2. Dem Antragsgegner wird untersagt, bis zur Verkündung eines erstinstanzlichen Urteils in der Hauptsache, längstens bis zum 31. März 2020 für die M… Großhandels Ltd. & Co. KG, vertreten durch die M… Management Ltd., diese vertreten durch den Geschäftsführer, Herrn E… M…, A…straße xx, … U…, sowie alle mit dieser im Sinne von
§ 15 AktG verbundenen Unternehmen auf dem Hoheitsgebiet der Bundesrepublik Deutschland tätig zu werden.
3. Dem Antragsgegner wird für jeden Fall der Zuwiderhandlung ein Ordnungsgeld bis zur Höhe von 250.000,00 € oder eine Ordnungshaft bis zu sechs Monaten angedroht.
4. Der Antragsgegner trägt die Kosten des Rechtsstreits.

Gründe

I.
Die Berufung ist zulässig.
Sie ist statthaft, § 64 Abs. 1, Abs. 2 b, 2 c ArbGG, und auch in der gesetzlichen Form und Frist eingelegt und begründet worden, §§ 66 Abs. 1, 64 Abs. 6 S. 1 ArbGG, 519, 520 ZPO.
II.
Die Berufung ist sachlich begründet.
Der Verfügungsklägerin (Klägerin) steht ein Verfügungsanspruch auf Unterlassung von Wettbewerb zu. Die Klägerin hat auch einen Verfügungsgrund.
Im laufenden Arbeitsverhältnis besteht ein Wettbewerbsverbot schon aufgrund des Arbeitsvertrages. Nach herrschender Meinung gilt der in § 60 HGB kodifizierte Grundgedanke ohne besondere vertragliche Abrede für alle Arbeitsverhältnisse. § 60 HGB konkretisiert lediglich den allgemeinen Rechtsgedanken, der bereits in der Treuepflicht des Arbeitnehmers seine Grundlage hat. Deshalb schließt der Arbeitsvertrag für die Dauer seines Bestehens über den persönlichen und sachlichen Anwendungsbereich des § 60 HGB hinaus ein Wettbewerbsverbot ein (Erfurter Kommentar/Preis, 19. Auflage 2019, BGB § 611a Rn. 720 m.w.N.).
Mit dem Erstgericht nimmt auch das Berufungsgericht einen Verstoß gegen das bestehende Wettbewerbsverbot durch ein Tätigwerden für die im Tenor genannte Firma M… bzw. ein damit verbundenes Unternehmen an.
Nach dem BAG soll mit der Wettbewerbsenthaltung des Arbeitnehmers im Marktbereich des Arbeitsgebers erreicht werden, dass dem Arbeitgeber der Marktbereich voll und ohne die Gefahr der nachteiligen, zweifelhaften oder zwielichtigen Beeinflussung durch den Arbeitnehmer offensteht (vgl. BAG vom 16.06.1976, 3 AZR 73/75).

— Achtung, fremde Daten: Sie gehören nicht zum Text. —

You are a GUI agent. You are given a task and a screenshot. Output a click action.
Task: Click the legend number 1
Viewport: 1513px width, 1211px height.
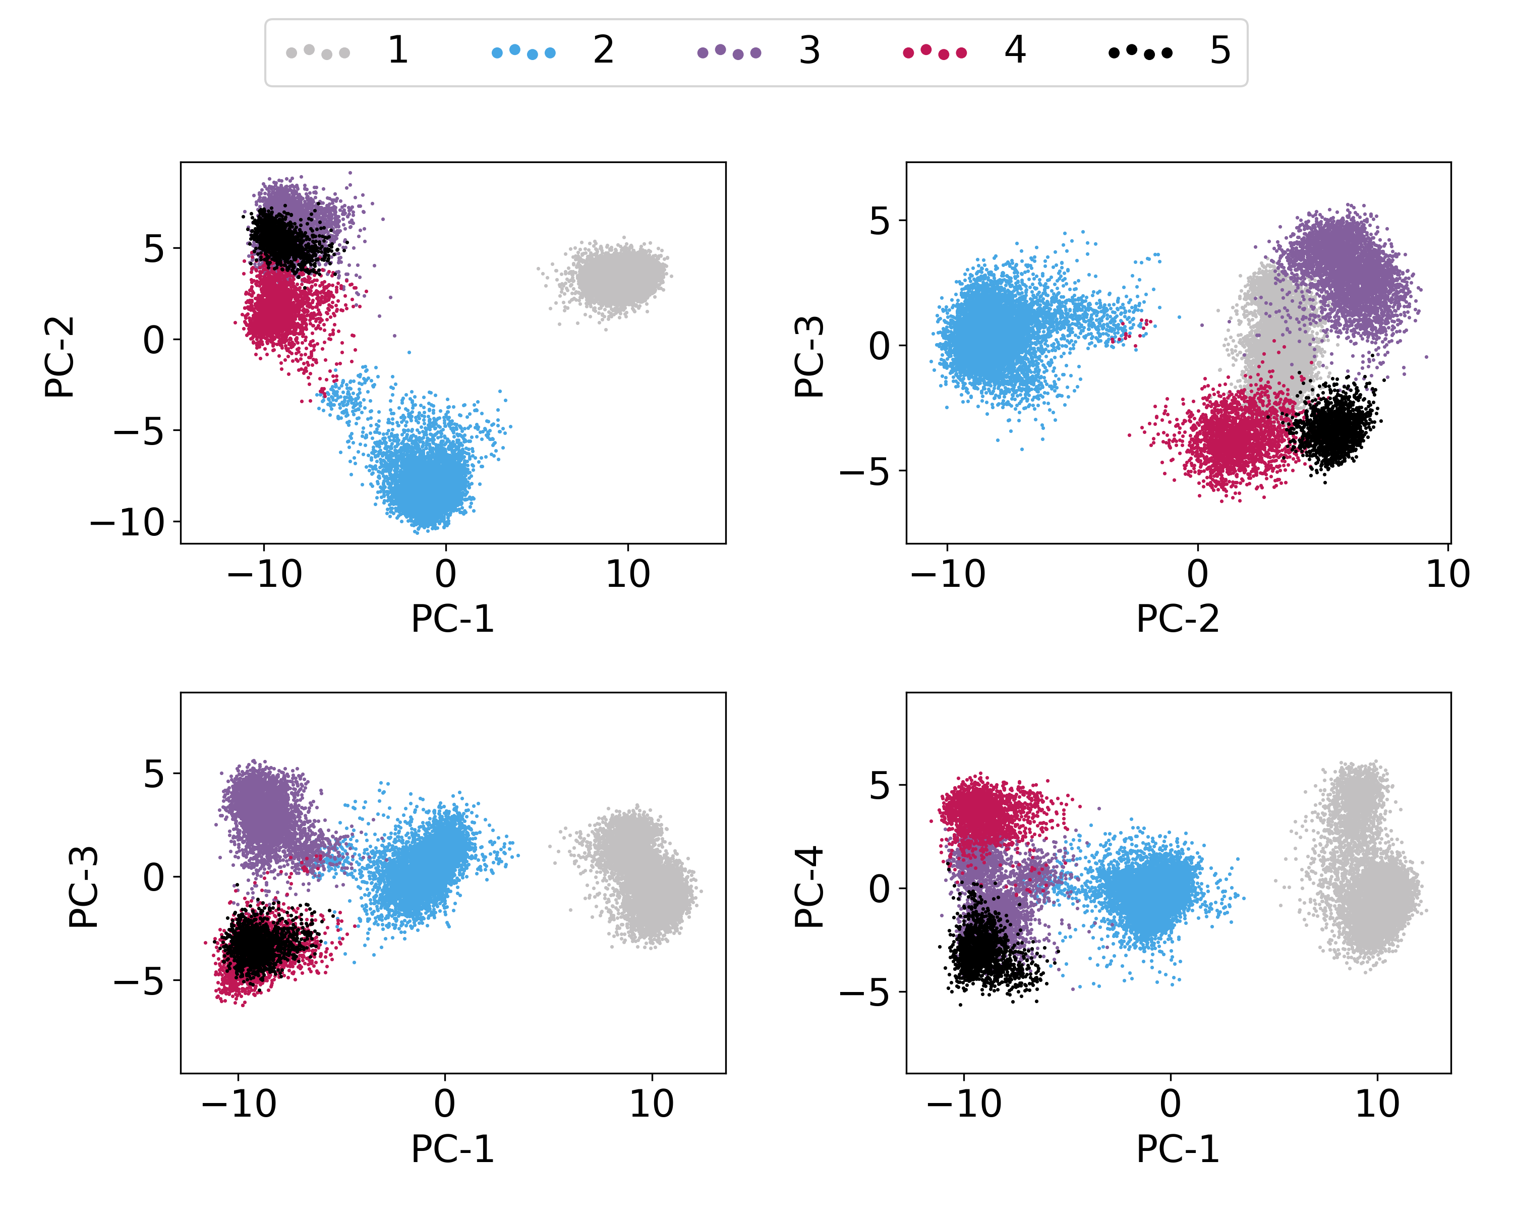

Der Verbotstatbestand fasst damit bereits die bloße Gefährdung der Arbeitgeberinteressen. Bezüglich der Konkurrenzsituation gilt, dass die Geschäftsbereiche anerkanntermaßen nicht vollständig und nicht einmal überwiegend deckungsgleich sein müssen. Selbst eine nur geringfügige Überschneidung der jeweiligen Geschäftsbereiche führt bei Großunternehmen zu einer von § 60 Absatz 1 HGB verbotenen Wettbewerbssituation jedenfalls dann, wenn der sich überschneidende Bereich ein großes finanzielles Volumen hat (Arbeitsgericht Weiden, Urteil vom 27.02.2019, 3 Ga 1/19 m.w.N.). Bei Tätigkeit für die Firma M… liegt eine verbotene Wettbewerbstätigkeit vor. Die Geschäftsbereiche überschneiden sich jedenfalls in den Bereichen Drogerieartikel, Tee, Wasch-, Putz- und Reinigungsmittel, die der Beklagte jeweils verantwortet (hat) und hierzu betreffend die Klägerin über potenziell hochrelevantes Insiderwissen verfügt bzw. verfügte. Auch bei Zugrundelegen der Angaben des Beklagten handelt es sich beim überschneidenden Bereich Drogerie bereits um einen solchen, der immerhin ca. 8 Prozent des Jahresumsatzes der Klägerin und damit einen Umsatz von über eine Milliarde Euro und somit ein absolut sehr hohes Volumen ausmacht. Eine verbotene Konkurrenzsituation liegt damit auch zur Überzeugung des Berufungsgerichts vor.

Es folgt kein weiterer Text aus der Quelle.